Preferably, the framework leverages Go (also known as GoLang), a high-level general purpose programming language that is statically typed and compiled, and a high performant-GoLang engine that operates according to this language. GoLang provides a modern programming language with lightweight thread support. Go code is converted into machine code before execution, resulting in faster runtime performance. Its syntax is concise and similar to C, making it easy to learn for developers familiar with procedural programming. A core feature of Go is concurrency, which is achieved through constructs referred to as goroutines and channels. Goroutines are lightweight threads managed by Go's runtime, allowing thousands of concurrent tasks to run efficiently. Channels facilitate communication between goroutines, enabling safe data sharing without explicit locking. Goroutines allow for asynchronous I/O without resorting to async/await, callback or futures. Typically, the number of threads in a Go program is the same as the number of cores, and thus thread-switching is avoided. Go has efficient memory management (especially pointers into structs and arrays), which facilitates lazy decode of Avro data. It also provides good cache performance. Go programs are built into a single, compact binary executable.

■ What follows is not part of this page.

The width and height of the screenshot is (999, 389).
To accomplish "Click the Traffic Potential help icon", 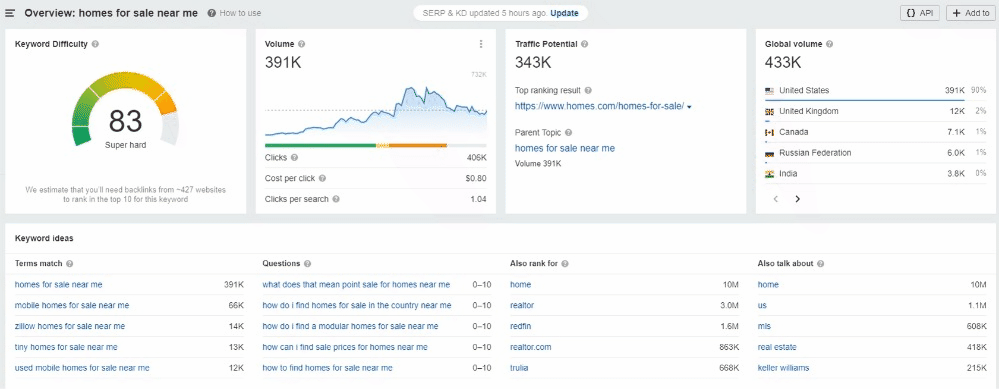I will coord(584,45).
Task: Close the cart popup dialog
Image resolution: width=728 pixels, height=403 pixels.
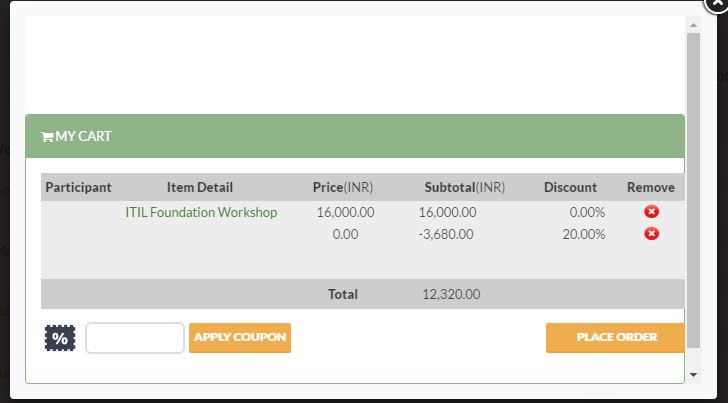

Generalizing, the framework in FIG. 1 operates in a Platform-as-a-Service (PaaS) manner for any Big Data workload, and irrespective of domain, to process very high volumes of time series data from various sources, namely, (in the marketing application) digital media channels. As noted, this particular field (marketing data) is not intended to be limited. This solution is based on a flexible deployment architecture, allowing data-forward and compute-forward deployment with a low-code developer sandbox which enables a platform which is both customizable and repeatable. The solution preferably also contains or leverages pre-built integrations to third party data vendors as well as a flexible and rich lakehouse schema and efficient API's for analytics and decisioning.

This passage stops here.